O ver the next eight months, the new home was constructed with every detail in mind and grew outward from the staircase. At the first landing and turn of the stairs, an 8-foot tall window begins and continues all the way up to the second floor. Three more long, vertical windows were added following the stairs up, allowing extensive natural light into the foyer, stairway, second floor landing and even into the opening of the basement. Each window was carefully trimmed with matching, earth toned, aged and rustic brick to maintain the exposed and vintage look the family wanted to achieve. From here, the rest of the open concept design unfolded. The screened porch is accessible from the dining area, but more impressively, by a 16-foot wide sliding glass door across the back wall of the family room. When fully opened, an 8-foot-wide opening is created, making the living and eating areas fully integrated.

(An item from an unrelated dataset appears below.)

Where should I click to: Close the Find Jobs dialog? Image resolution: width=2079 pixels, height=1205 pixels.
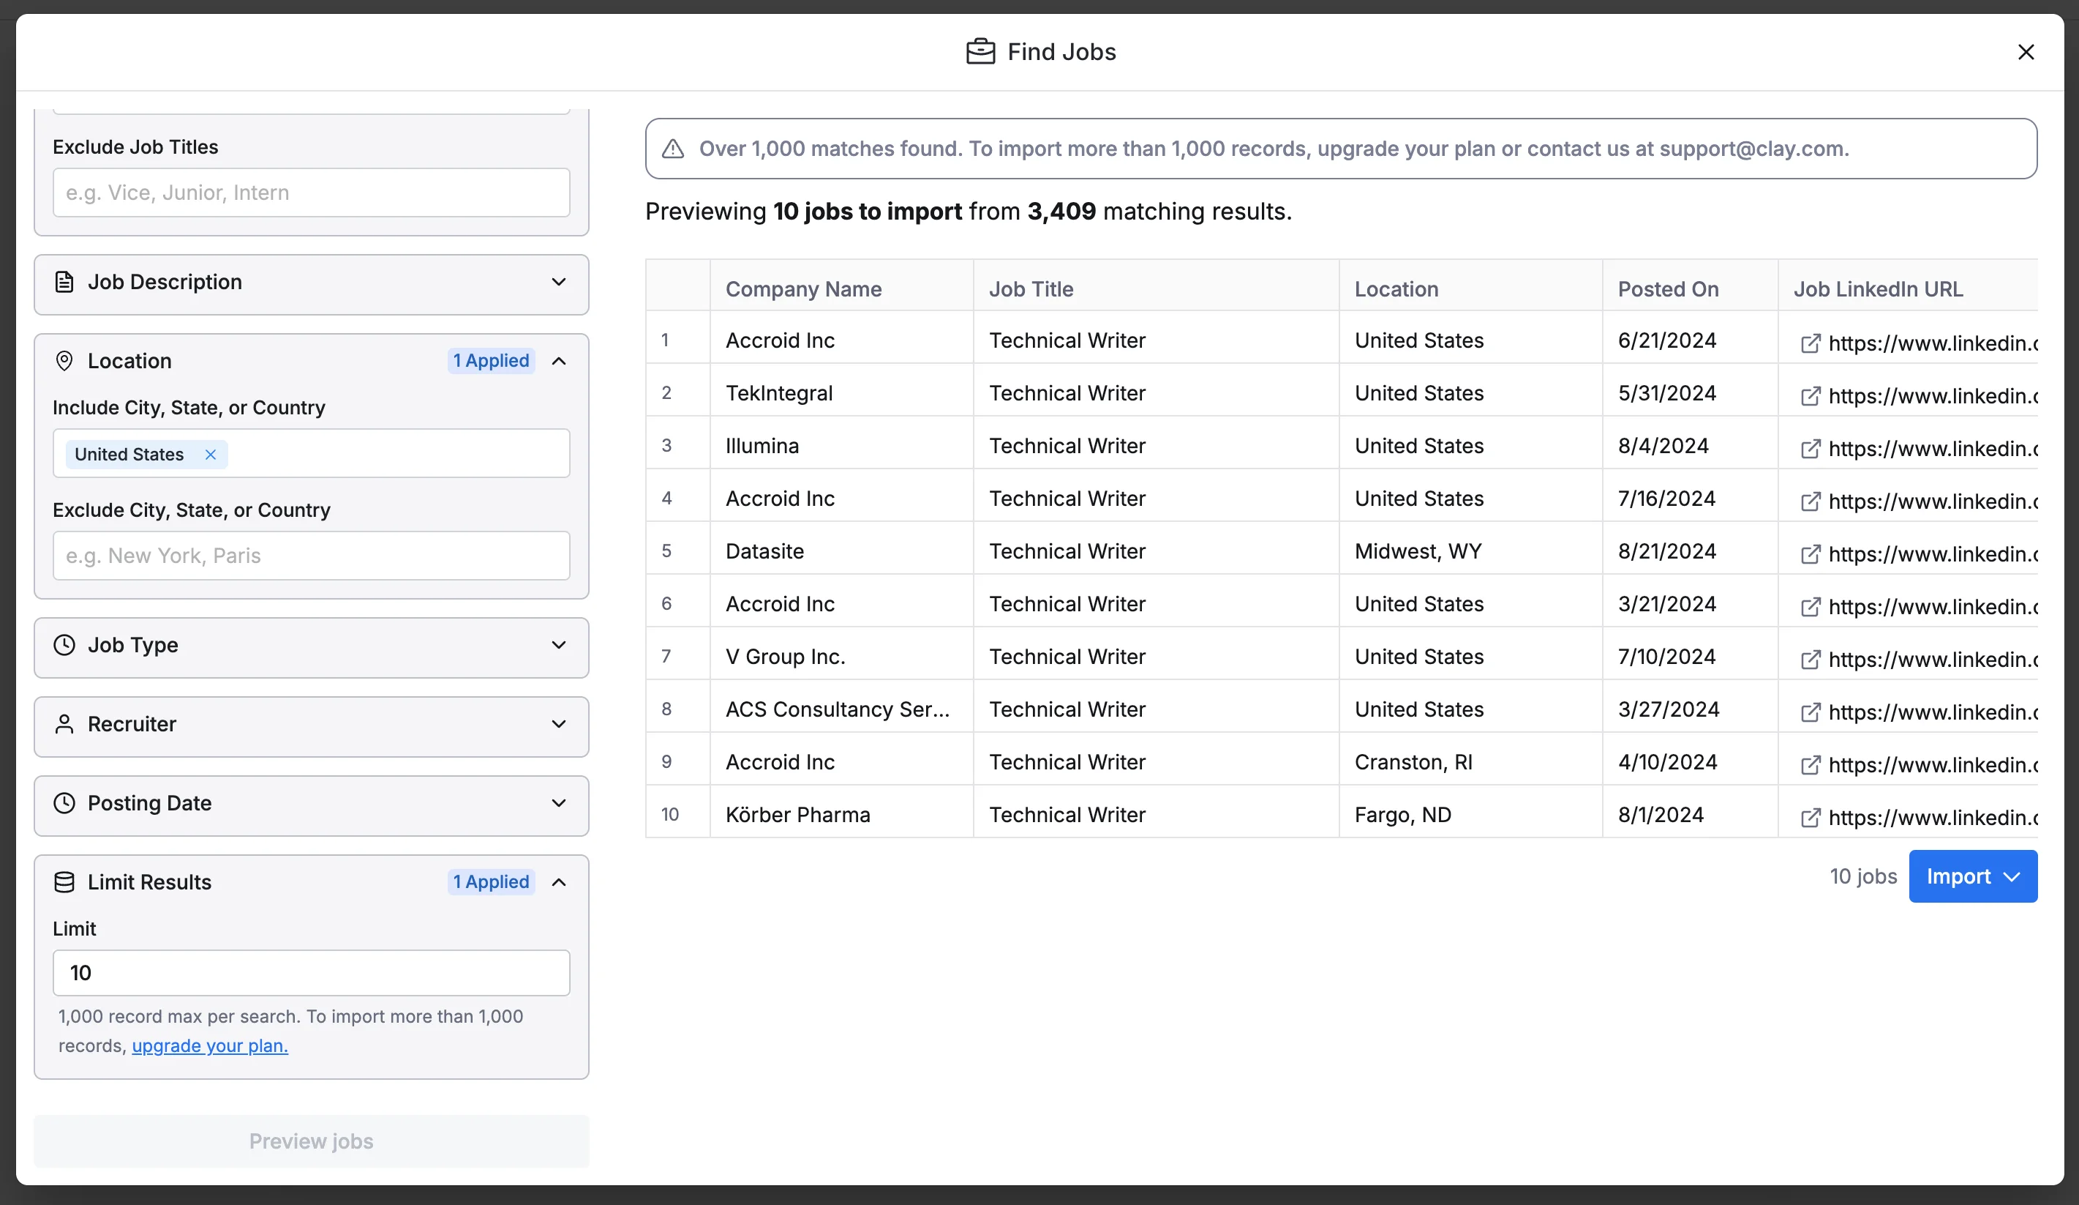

In the kitchen, cabinets were chosen in a classic farmhouse style – pure white, ceiling height and with simple inset doors and classic chrome hardware. Soapstone countertops also lend to the classic farm look and the impressive island is covered in more modern white granite. “The island really pops with the grey and turquoise,” says Michelle. “It can seat six for everyday eating and also allows for full functionality while enjoying all the activity in the rest of the home.”
Each child’s bedroom was given equal attention to detail and designed with their tastes in mind and the master bedroom is most definitely a retreat. With calming, spa-like colors on the walls, six large windows and the continued classic trim that was used throughout the rest of the home, it’s truly a respite for Michelle and her husband. The highlight of the room is the set of large barn doors that enclose the seasonal closet, doubling as a focal point. Painted in distressed white with black iron hardware, the doors add the casual tone for which the couple wished. “We wanted to incorporate the spa-feel of our bedroom and bathroom with the rest of the home,” explains Michelle. “A gorgeous free-standing oval tub is centered in the room under a vaulted ceiling and the large casement window overlooks the river and greenway area behind the home. It’s truly beautiful.”
M ichelle shopped for her furnishings all over, including stores like West Elm, Greenfront in Raleigh and Ethan Allen, among others, choosing pieces that would stand the test of time. When asked what her design tip is for new homeowners, she suggests that you create a home that lives for you and your family. “No matter what size home or price range you are building in, it’s your personal space that represents your personality, your lifestyle and your values. So the design and the flow should reflect you,” she says. “That’s what makes a house a home – the special touches.”